Lava doesn't destroy water it evaporates it into steam. This steam rises high into the atmosphere, cools and condenses into rain which it falls back onto the Earth's surface where it gets hot again, evaporates and rises. This isn't too different than how rain is made today, except that the evaporation process is slower and mostly driven by sunlight, wind, running rivers and by plant transpiration, not as much by a scorching hot surface.
Rain is a very efficient form of heat transfer. Water evaporating very efficiently cools the surface. I read or heard somewhere, don't remember where, so take with a grain of salt, but I heard that the Earth rained constantly for millions of years when the planet was young and the surface was hot.
To thermally split water into Hydrogen and Oxygen, the temperature needs to be about 2,000 degrees C. Lava isn't that hot, though it's possible that the very young earth might have been hot enough to actually destroy some water and turn it into it's elements, Oxygen and Hydrogen, some of which would have recombined, and some of the hydrogen could have been lost as Earth's gravity is too low to retain all of it's hydrogen, but for the most part, Lava doesn't destroy water it simply evaporates it. It's also possible that some other chemical interactions would absorb and change the chemical property of some of the water, but for the most part, Lava just turns water it into steam, which is still water, just in a different state, like how Ice is still water, just not liquid.
Update:
On the comments below, that's on the Earth Science/Astronomy border, but there are a fair bit of unknowns on how much atmosphere and water the Earth has lost to the Solar Wind. One estimate says the Earth is losing about 90,000 tons of hydrogen every year. Source. Since that hydrogen effectively comes from split water molecules by UV rays high in the atmosphere and by mass, Water is about 8 parts Oxygen to 1 part hydrogen, then 810,000 tons of water is converted to 720,000 tons of Oxygen every year. If we multiply that by 4 billion, just cause, you know, why not run the numbers, assuming consistency, over that time, the Earth has lost 3,240 trillion tons of water and added 2,880 trillion tons of Oxygen. Consistency is a big if, but these numbers seem reasonable enough to work with.

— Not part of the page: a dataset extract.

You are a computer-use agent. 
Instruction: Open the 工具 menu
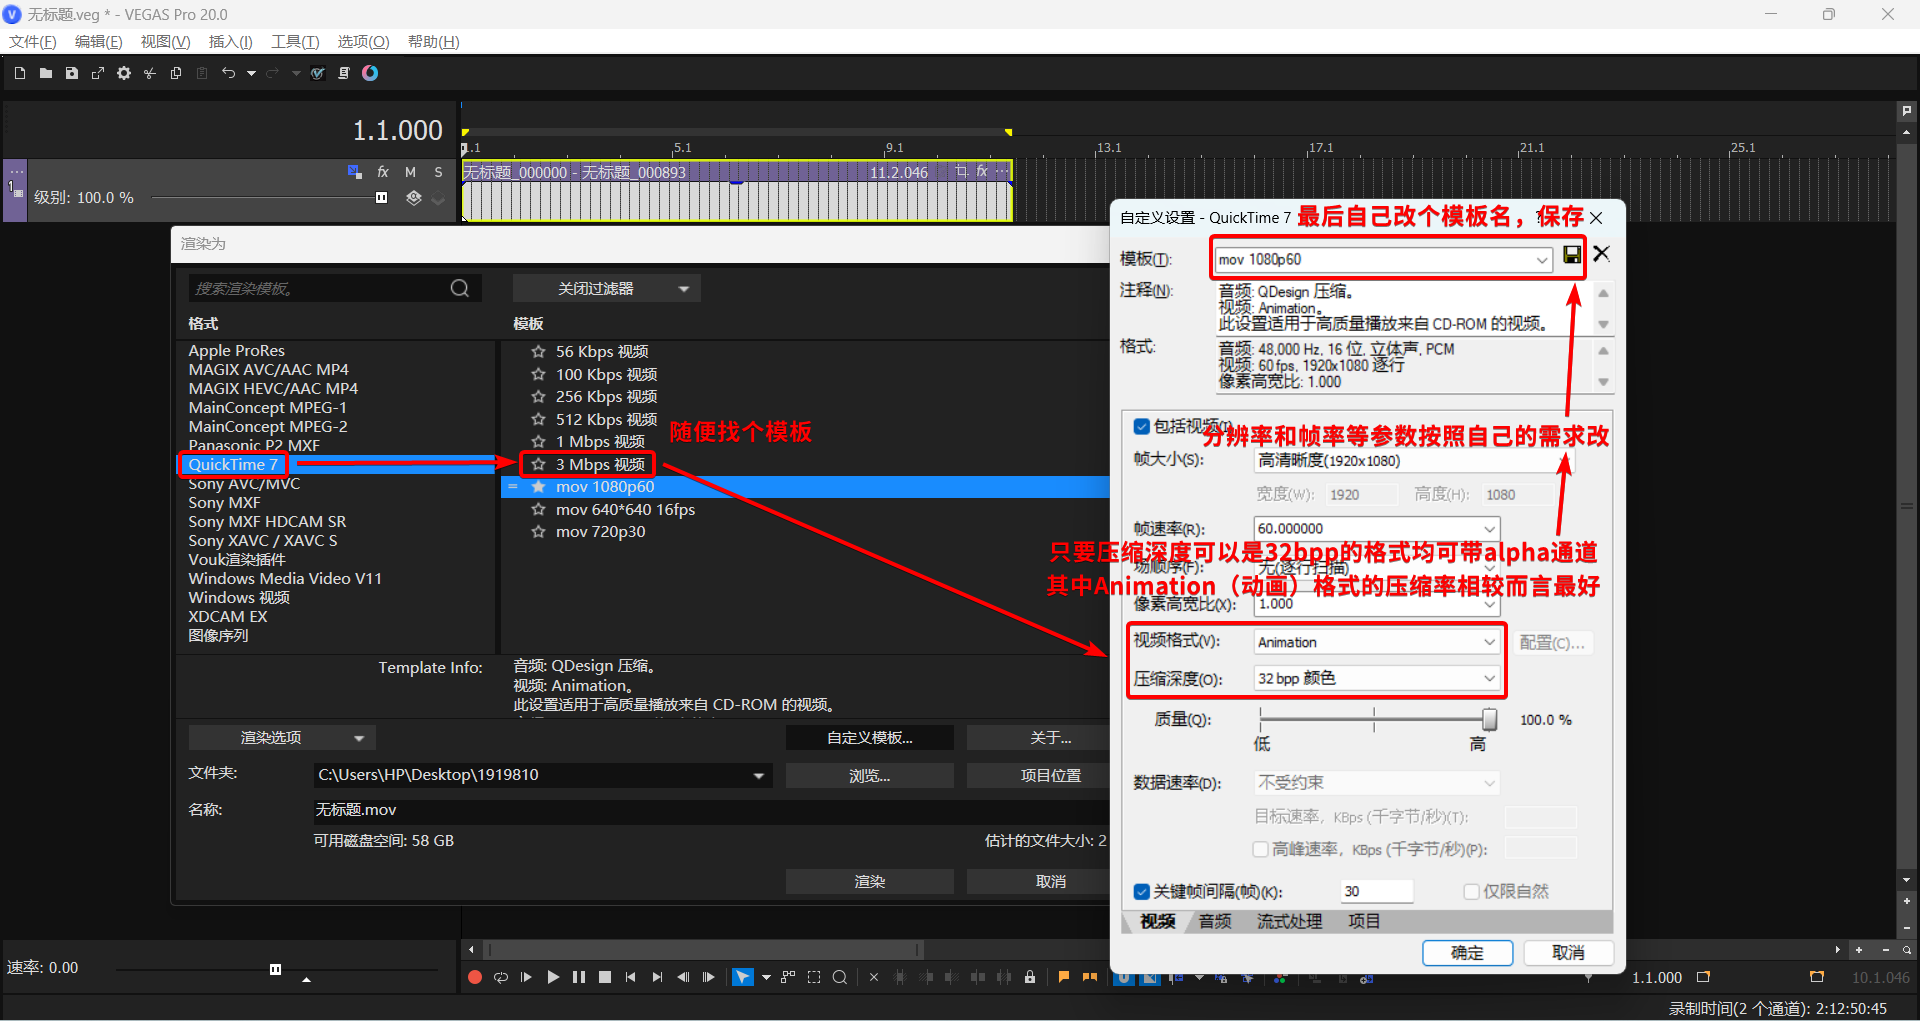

The oceans contain about 1.4 million trillion tons of water so the estimated 3,240 trillion tons of water lost is irrelevant, less than 1/400th of the Ocean water at the current rate of loss.
Oxygen is different. 2,880 trillion tons of Oxygen is more Oxygen than is currently in the Earth's atmosphere, but much of the Earth Oxygen formed in the upper atmosphere combined with other elements like Iron in the oceans or Methane gas, or helped form the planet's granite, so even though the solar radiation should have produced lots of Oxygen from water over time and Hydrogen that was lost, the amount of water is negligible and the Oxygen has been useful in many ways.
But I digress as those are current estimates not historical ones. The solar wind, while it does blow hydrogen off the Earth and in effect removing water from the Earth, the effect is slow enough that it's a minimal change.
But the Earth's magnetic field wasn't always there and it isn't as old as the early and late heavy bombardment periods. Our magnetic field is thought to be about 3.5 billion years old. Source. So it's entirely possible that the Young Earth lost a significant amount of water prior to the magnetic field. Venus has no magnetic field to speak of but it's retained it's atmosphere's heavy elements but very little of it's water. Mars is much smaller, so it's less good at retaining it's atmosphere than Venus. Nobody knows how much atmosphere and water the young Earth lost to space.
It's entirely possible Earth lost a pretty good share of it's water to the Sun's UV rays prior to it's magnetic field, and in part due to it's high temperature, but I don't think anyone had a good guess on the precise numbers. To return to the question above, Magma on the surface isn't a big factor unless it's hot enough to split water into individual molecules. It's the temperature of the upper atmosphere, the atmospheric escape velocity, the solar wind and magnetic field are the larger factors.